Every day when the clock hits 10am, workers at the SA Social Security Agency (Sassa) in Emalahleni, Mpumalanga, tell waiting beneficiaries to leave and lock the offices.
The broken-down and dilapidated building does not comply with the Occupational Health and Safety Act, so the employees have only been able to work between 7am and 10am since February.
Grant beneficiaries who arrive after the cut-off time are sent home and told to return the following day.
When Sowetan visited the offices, which processes about 50 beneficiaries a day, some grant recipients, including those who had arrived as early as 6am, were being turned away.
The building has no emergency exits or ventilation, as none of the windows open. The bathrooms do not have extractor fans to expel smelly and moisture-laden air from the toilets.
Paint is peeling off the damp walls and mould has formed on the rotten ceiling.
Sassa spokesperson Andile Tshona said the office had to reduce its opening hours because the building does not fully comply with the Occupational Health and Safety Act.

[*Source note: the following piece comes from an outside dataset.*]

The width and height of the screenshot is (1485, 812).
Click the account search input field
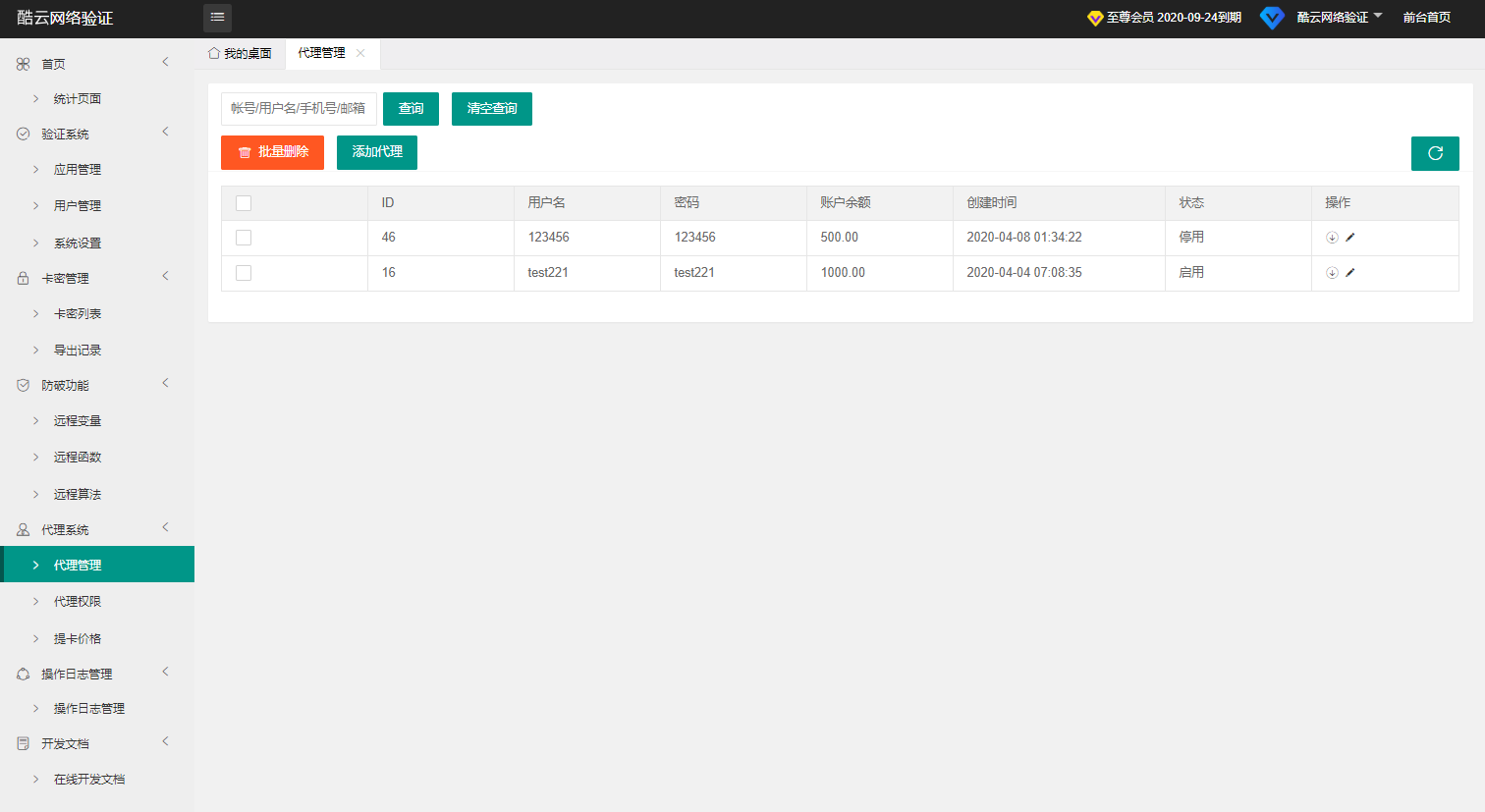(299, 109)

“Section 8 of the Act states that every employer shall provide and maintain, as far as is reasonably practicable, a working environment that is safe and without risk to the health of their employees,” he said, adding that the department of employment and labour found that the building did not tick all the boxes outlined in the act.”

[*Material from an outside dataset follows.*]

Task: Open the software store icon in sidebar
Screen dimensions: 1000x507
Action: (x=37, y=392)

One of the beneficiaries who was sent home when Sowetan visited the offices was 28-year-old Thando Mabena, who had been there three times for a review of her eight-year-old son’s disability grant without being helped.
“I cannot get here as early as 6am because it’s still dark and I’m using a taxi,” said Mabena. “Today I was just going to collect forms, but they still told me to come back tomorrow, just for forms. Where will I get the money to come here so that my son gets his grant next week?”

Agnes Ngubane, 53, said she stopped receiving her disability grant last year and has not been able to get it renewed. She said she has had to borrow money from neighbours to travel to the Sassa office, but has been sent home numerous times.
“I was here last Friday and they sent me back because they have closed,” she said. “And then I got the opportunity today to just get inside, but they told me that I need to come back to do my review in September.”
Tshona said the public works department was “working on getting Sassa an alternative building”.